Text to read —
Re: [isabelle] Free variables aren't quantified, it's that simple (by all appearances)

On 9/14/2012 6:13 PM, Alfio Martini wrote:
I was more than convinced by the following answer from Paulson, stated in a
previous e-mail (assuming my simpler question subsumes the one you posed):
The formula (?x + ?y) + ?z = ?x + (?y + ?z) expresses a property about
  three quantities denoted by ?x, ?y and ?z. It is a convention in logic that
>  any theorem involving free variables denotes the "universal closure" of
>  that formula,


You say, "assuming my simpler question subsumes the one you posed".

I'm pretty sure it doesn't. Please notice that I never use the schematic variable notation, whereas you and Larry do.

(On that email, it was to you, but I replied to Larry as if it was to me, which I thought it was, but I apologize for that.)

I've been asking about the relationship between free variables and quantified variables in a formula prior to the formula being proved (although some of my tangents involved proofs). I think you and Larry are talking about formulas that have been proved.

It might be so obvious to people that free variables don't get quantified that everyone thought I was talking about post-proof free variables in a proved theorem.

First-order logic polluted my mind. I had the idea that any free variable in P gets implicitly bound by the prover engine when I put P in the statement `theorem "P"`. It makes sense now that it wouldn't. Propositions are more general than closed formulas.

According to the tutorial, free variables get converted to schematic variables after a proof (page 7 tutorial.pdf). There is "free variable" pre-proof, and "free/schematic variable" post-proof.

I was talking about free variables in the mere statement of a theorem, like,

theorem --"(3)"
  "(A | B -->  A)<->  (!C.!D.(C | D -->  C))"

For (3), I now call the left-hand side a proposition, and I think of it in terms of propositional logic. I call the right-hand side a closed formula, and I think of it terms of first-order logic. A proposition does not necessarily have a definite truth value, whereas a closed formula does. That's what I showed below with my 5 examples.

So, they do not get quantified, but they have the same "denotation" (that
is to say, they are equivalent under all interpretations.)

To do —
a – Translate this sentence from the post on free variables into Spanish: "Propositions are more general than closed formulas."
b – In the post on free variables, what does the tutorial say happens to free variables after a proof?
c – Copy the post on free variables from "I was talking about free" to "under all interpretations.)".
The lines after this text are separate material.

Data provided —
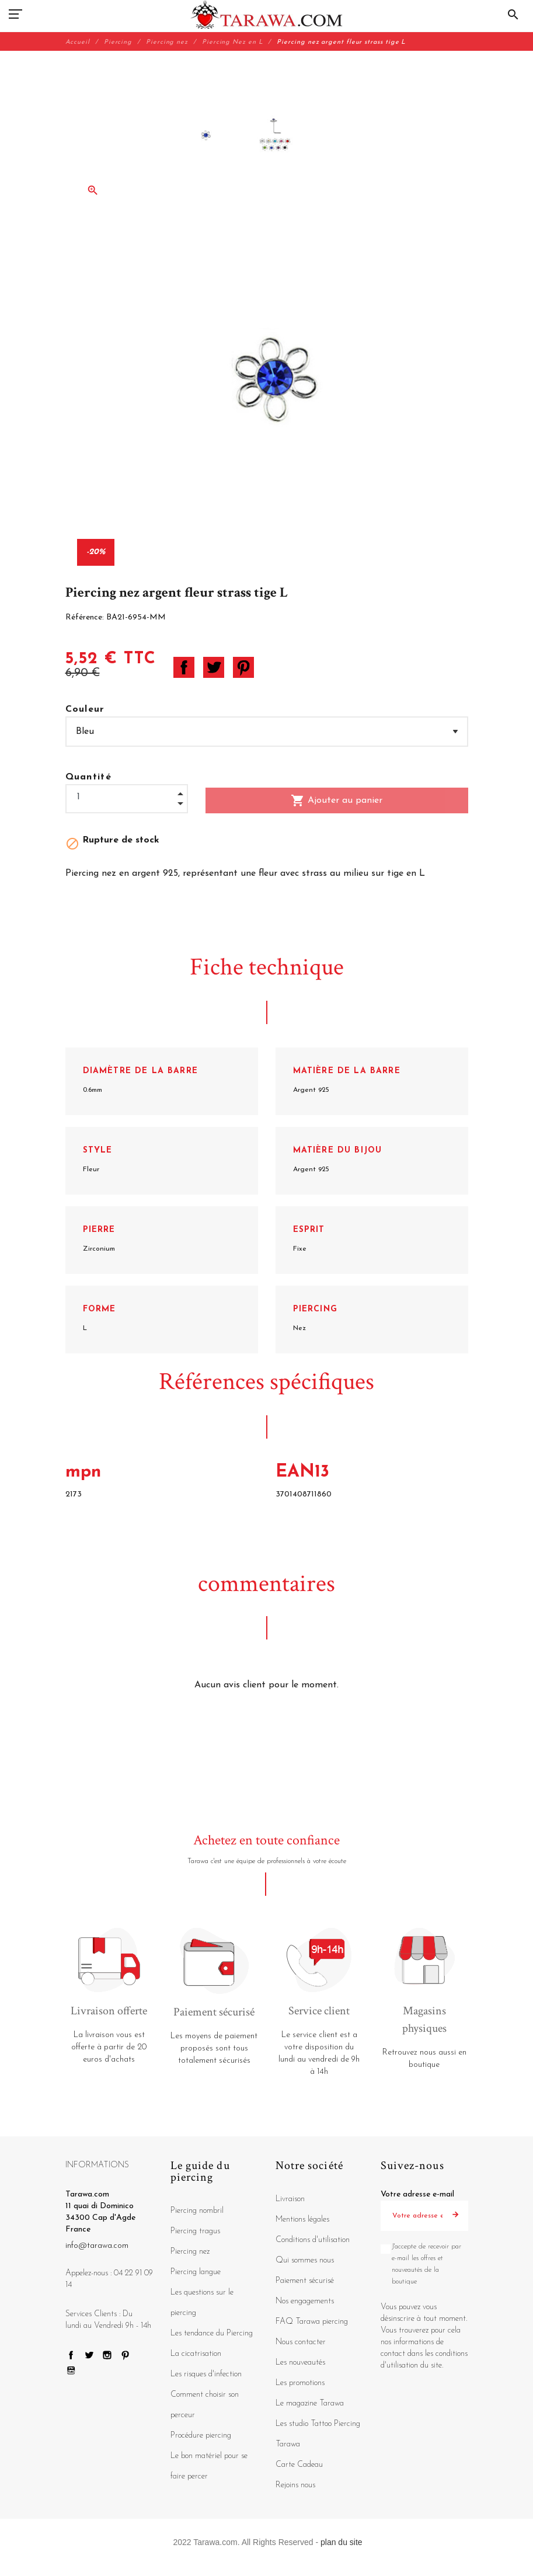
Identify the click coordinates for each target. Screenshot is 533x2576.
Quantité (88, 777)
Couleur (85, 709)
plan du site (342, 2542)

Answers per task —
a – Las proposiciones son más generales que las fórmulas cerradas.

b – They get converted to schematic variables.

c –
I was talking about free variables in the mere statement of a theorem, like,

theorem --"(3)"
  "(A | B -->  A)<->  (!C.!D.(C | D -->  C))"

For (3), I now call the left-hand side a proposition, and I think of it in terms of propositional logic. I call the right-hand side a closed formula, and I think of it terms of first-order logic. A proposition does not necessarily have a definite truth value, whereas a closed formula does. That's what I showed below with my 5 examples.

So, they do not get quantified, but they have the same "denotation" (that
is to say, they are equivalent under all interpretations.)